ASSIGNED TASK: Scan the records for the word "agent". Copy each line that includes it.
BEGIN SUPPLIED DATA
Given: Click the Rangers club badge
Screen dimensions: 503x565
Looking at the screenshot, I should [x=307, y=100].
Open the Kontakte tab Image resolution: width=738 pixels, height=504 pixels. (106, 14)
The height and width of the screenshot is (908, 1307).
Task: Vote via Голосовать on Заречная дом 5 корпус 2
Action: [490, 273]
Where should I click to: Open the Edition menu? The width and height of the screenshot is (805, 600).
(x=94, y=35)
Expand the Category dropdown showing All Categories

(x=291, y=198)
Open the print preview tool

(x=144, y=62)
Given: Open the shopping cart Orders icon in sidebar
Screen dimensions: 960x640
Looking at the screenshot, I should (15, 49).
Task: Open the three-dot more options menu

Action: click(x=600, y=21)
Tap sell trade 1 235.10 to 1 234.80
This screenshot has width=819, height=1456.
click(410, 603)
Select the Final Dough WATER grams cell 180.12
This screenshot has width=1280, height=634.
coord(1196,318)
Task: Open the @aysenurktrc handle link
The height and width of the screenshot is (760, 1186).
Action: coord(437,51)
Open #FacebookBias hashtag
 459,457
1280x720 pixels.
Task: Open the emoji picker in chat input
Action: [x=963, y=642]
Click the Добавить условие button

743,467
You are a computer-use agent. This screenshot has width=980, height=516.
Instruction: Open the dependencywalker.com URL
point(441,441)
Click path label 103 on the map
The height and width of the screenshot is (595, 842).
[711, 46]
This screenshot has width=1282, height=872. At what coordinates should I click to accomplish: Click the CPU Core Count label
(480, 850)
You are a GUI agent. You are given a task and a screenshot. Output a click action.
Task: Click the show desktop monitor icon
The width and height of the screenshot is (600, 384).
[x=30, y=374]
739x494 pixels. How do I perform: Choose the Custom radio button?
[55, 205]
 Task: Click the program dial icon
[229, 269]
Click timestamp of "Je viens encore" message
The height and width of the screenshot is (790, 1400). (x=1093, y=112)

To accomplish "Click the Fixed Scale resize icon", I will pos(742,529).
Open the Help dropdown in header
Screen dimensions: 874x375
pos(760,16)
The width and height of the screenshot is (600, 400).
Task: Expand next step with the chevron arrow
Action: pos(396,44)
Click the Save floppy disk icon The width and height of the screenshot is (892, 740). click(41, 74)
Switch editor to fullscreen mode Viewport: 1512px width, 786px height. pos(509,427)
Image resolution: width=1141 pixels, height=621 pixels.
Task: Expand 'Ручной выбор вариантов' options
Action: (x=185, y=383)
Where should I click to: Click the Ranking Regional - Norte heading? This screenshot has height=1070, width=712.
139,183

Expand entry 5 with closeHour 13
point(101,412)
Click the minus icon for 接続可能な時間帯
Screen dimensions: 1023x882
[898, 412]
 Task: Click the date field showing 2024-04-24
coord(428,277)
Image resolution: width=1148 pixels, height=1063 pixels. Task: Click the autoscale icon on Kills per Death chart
END SUPPLIED DATA
RESPONSE AREA:
You are a computer-use agent. This screenshot has width=980, height=516.
You are a GUI agent. You are given a task and a screenshot. Output a click action.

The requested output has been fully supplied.